Vor wenigen Tagen lud der "Verein zur Revitalisierung und architektonischen Aufwertung der Wiener Gründerzeithäuser" zu einer Informationsveranstaltung. "Eine Mietenregulierung darf es in einem Rechtsstaat wie Österreich nicht geben", argumentierte Zinshausbesitzer Kaspar Erath. Das Bereitstellen sozialen Wohnbaus sei Aufgabe des Staates, nicht privater Eigentümer, hieß es bei der Veranstaltung. Als "eigentümerfeindlich, diskriminierend und umweltschädigend" beurteilte auch Wolfram Proksch von PFR Rechtsanwälte – er vertritt den Verein in Straßburg – das österreichische Mietrecht. Investitionen, etwa eine thermische Sanierung, würden sich so nicht rechnen. Als Resultat würden viele ihre Wohnungen leerstehen lassen.

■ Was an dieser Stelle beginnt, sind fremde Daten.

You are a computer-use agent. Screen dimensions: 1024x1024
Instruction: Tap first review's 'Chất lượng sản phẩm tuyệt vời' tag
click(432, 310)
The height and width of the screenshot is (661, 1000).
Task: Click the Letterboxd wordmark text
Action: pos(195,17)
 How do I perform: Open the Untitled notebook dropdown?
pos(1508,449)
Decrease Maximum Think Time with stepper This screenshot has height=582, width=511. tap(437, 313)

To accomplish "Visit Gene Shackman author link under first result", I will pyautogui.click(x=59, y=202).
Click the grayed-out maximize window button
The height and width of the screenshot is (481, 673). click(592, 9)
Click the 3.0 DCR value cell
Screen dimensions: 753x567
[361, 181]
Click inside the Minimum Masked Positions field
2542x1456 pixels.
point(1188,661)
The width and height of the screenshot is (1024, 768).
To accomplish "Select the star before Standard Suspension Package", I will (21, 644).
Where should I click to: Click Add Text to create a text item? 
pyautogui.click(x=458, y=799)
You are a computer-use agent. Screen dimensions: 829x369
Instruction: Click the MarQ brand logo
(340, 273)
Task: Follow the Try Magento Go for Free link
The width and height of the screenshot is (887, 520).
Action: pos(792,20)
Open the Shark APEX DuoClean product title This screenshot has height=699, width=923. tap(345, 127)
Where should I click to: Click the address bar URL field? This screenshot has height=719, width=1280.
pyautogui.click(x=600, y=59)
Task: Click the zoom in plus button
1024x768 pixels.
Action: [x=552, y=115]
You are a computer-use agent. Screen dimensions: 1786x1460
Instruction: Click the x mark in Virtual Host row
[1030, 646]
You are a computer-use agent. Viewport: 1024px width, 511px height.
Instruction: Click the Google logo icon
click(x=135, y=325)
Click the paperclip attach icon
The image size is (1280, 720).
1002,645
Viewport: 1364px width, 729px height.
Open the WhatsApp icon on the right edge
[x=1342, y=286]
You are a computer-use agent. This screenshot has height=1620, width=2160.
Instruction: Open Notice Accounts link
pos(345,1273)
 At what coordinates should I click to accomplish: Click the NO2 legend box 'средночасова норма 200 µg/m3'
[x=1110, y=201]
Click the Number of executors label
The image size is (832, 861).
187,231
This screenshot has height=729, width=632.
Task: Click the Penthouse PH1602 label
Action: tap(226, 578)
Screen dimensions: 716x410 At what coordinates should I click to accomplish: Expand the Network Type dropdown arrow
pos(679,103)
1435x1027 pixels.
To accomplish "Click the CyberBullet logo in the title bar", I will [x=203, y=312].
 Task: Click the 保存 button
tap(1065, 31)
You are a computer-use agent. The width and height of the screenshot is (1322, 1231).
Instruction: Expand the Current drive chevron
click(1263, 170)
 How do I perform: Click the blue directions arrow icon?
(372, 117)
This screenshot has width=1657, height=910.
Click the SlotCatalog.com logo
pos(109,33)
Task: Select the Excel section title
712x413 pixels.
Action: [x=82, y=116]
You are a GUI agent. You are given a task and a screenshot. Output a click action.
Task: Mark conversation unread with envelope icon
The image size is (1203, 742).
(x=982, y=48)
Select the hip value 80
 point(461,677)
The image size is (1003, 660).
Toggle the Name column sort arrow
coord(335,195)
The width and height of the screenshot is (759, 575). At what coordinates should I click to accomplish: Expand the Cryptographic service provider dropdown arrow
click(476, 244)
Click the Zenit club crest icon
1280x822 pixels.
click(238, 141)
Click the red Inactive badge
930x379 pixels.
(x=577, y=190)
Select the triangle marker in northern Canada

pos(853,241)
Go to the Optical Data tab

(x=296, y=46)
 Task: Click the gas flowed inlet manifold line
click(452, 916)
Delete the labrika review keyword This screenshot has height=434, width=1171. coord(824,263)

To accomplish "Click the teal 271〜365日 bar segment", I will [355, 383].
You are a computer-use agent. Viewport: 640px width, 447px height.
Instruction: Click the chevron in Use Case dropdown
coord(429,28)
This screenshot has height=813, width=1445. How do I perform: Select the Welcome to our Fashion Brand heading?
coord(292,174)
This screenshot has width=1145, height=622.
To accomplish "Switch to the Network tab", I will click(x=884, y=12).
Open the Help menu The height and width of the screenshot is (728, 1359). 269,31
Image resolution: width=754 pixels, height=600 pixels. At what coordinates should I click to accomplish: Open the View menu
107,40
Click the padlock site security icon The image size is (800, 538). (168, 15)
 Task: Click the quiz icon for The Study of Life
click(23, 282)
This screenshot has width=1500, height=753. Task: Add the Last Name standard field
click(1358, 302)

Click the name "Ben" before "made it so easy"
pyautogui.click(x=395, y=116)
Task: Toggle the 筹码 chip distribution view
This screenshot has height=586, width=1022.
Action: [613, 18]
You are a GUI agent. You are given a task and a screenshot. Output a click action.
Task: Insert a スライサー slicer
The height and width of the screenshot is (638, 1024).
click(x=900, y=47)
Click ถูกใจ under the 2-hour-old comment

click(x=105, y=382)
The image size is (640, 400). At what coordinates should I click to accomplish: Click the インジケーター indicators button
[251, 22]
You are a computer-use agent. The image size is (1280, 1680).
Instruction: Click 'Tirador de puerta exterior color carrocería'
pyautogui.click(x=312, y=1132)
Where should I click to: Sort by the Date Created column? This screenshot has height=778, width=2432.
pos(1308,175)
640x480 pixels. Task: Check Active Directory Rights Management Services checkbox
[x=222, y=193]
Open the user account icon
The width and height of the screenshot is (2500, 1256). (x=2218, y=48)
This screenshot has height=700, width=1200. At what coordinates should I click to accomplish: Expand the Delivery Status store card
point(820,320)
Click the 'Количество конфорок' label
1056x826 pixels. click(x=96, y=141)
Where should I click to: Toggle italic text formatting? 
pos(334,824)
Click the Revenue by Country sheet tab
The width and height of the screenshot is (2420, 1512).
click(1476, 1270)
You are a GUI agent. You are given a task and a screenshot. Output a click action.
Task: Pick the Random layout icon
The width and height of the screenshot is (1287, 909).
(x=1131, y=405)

"Wir haben heute ein leichtes Ungleichgewicht", eröffnete Moderator und STANDARD-Architekturkritiker Wojciech Czaja dann die Podiumsdiskussion: Im Publikum und auf dem Podium fanden sich nämlich hauptsächlich Vertreter der Eigentümerseite.

Neues Mietrecht gefordert

Einig waren sich beide Seiten dann auch nur in einem: Ein neues Mietrecht muss her. Bei der Frage, wie ein solches ausschauen soll, gingen die Meinungen aber weit auseinander. Vom derzeitigen System würden hauptsächlich Rechtsanwälte profitieren, meinte Joachim Kovacs, Wiener Landessprecher der Grünen. Seine Partei präsentierte erst vor kurzem einen Vorschlag für ein Mietrecht, das eine Deckelung der Mieten bei 7,50 Euro vorsieht.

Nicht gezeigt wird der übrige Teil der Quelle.